[[ Dataset records open ]]

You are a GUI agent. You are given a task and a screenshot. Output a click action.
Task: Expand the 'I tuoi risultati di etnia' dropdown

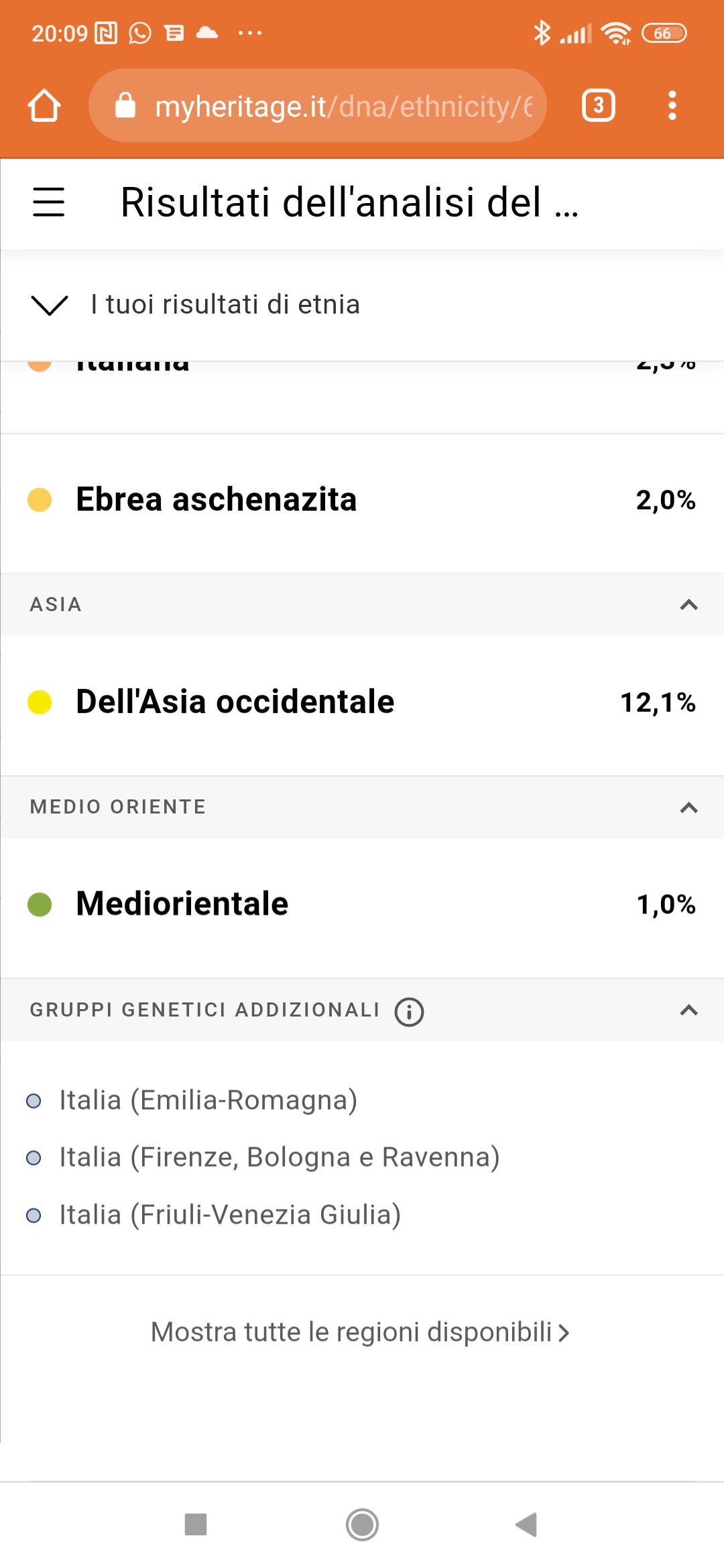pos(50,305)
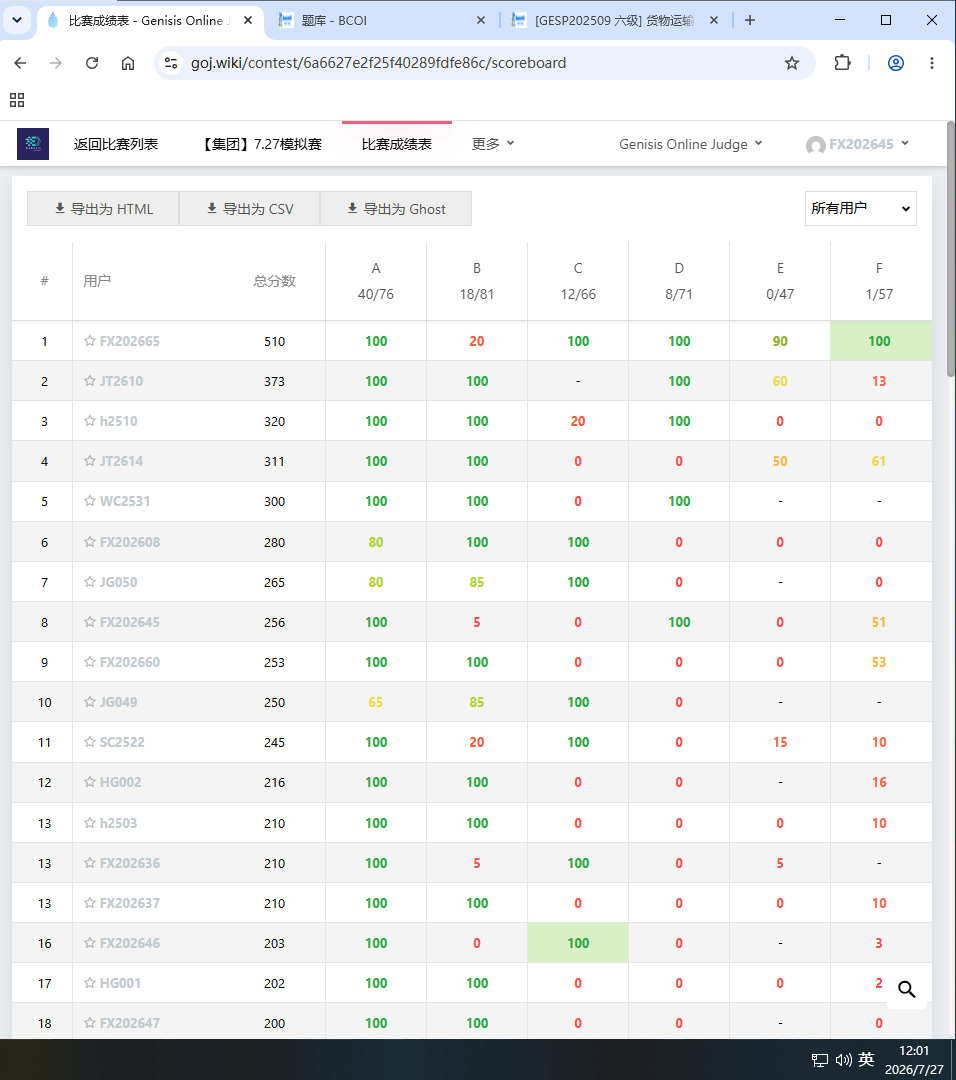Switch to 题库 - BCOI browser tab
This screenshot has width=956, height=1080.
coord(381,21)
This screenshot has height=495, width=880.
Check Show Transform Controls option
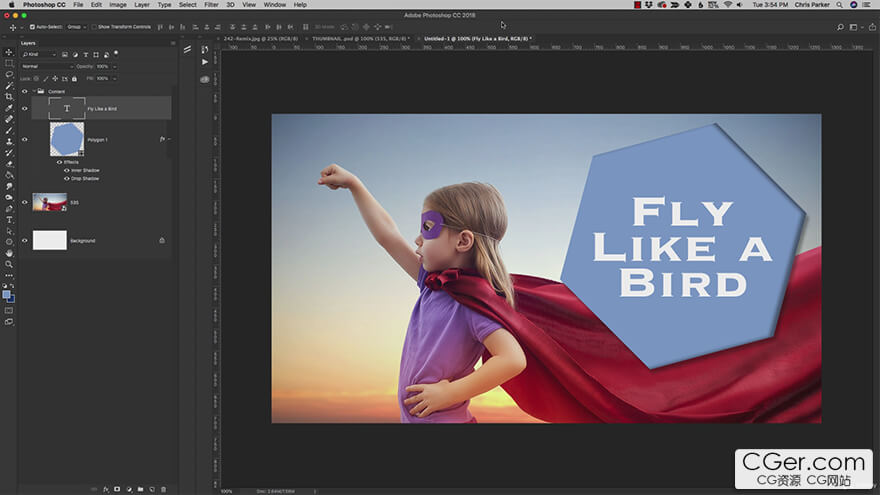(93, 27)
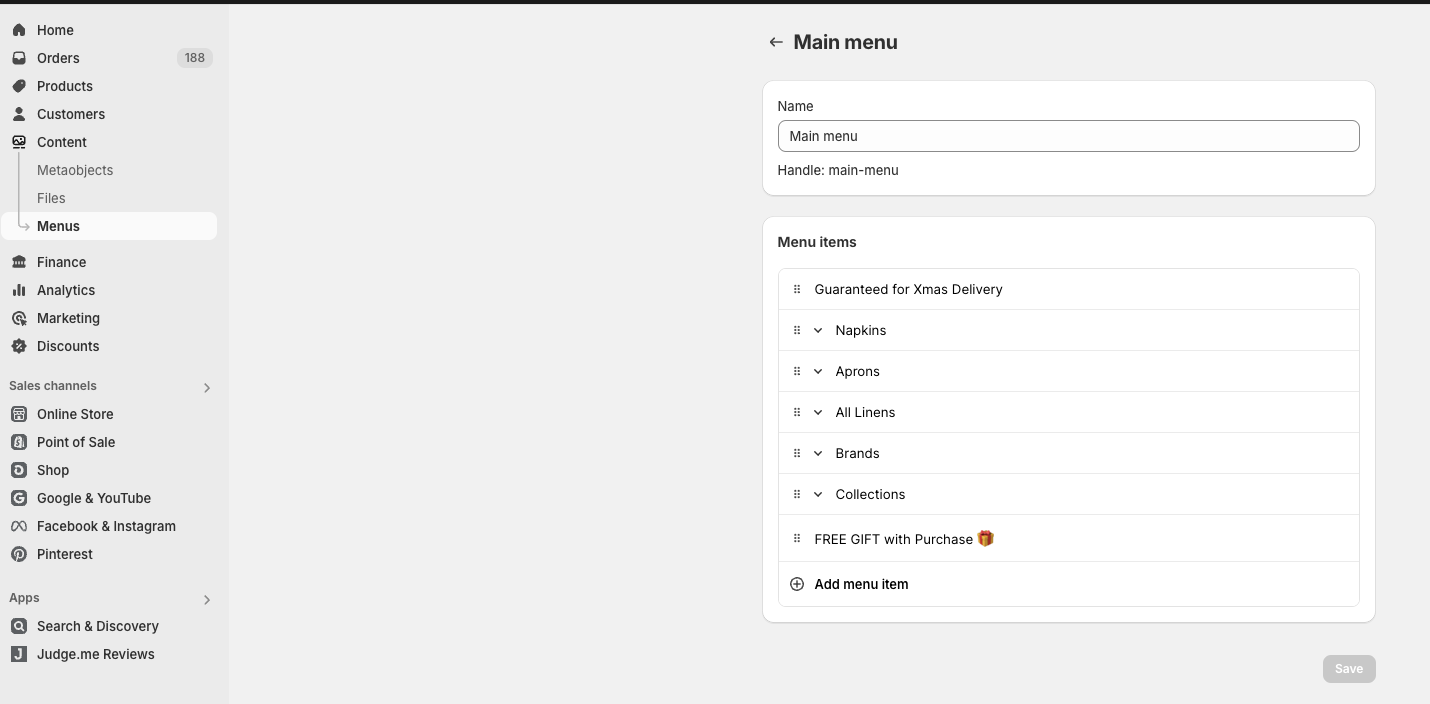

[[ Dataset records closed ]]

### What is expected
The listing above is to be written out again exactly, with its pictures omitted.

### Task output
You are a GUI agent. You are given a task and a screenshot. Output a click action.
Task: Expand the 'I tuoi risultati di etnia' dropdown

pos(50,305)
Switch to 题库 - BCOI browser tab
This screenshot has width=956, height=1080.
coord(381,21)
This screenshot has height=495, width=880.
Check Show Transform Controls option
(93, 27)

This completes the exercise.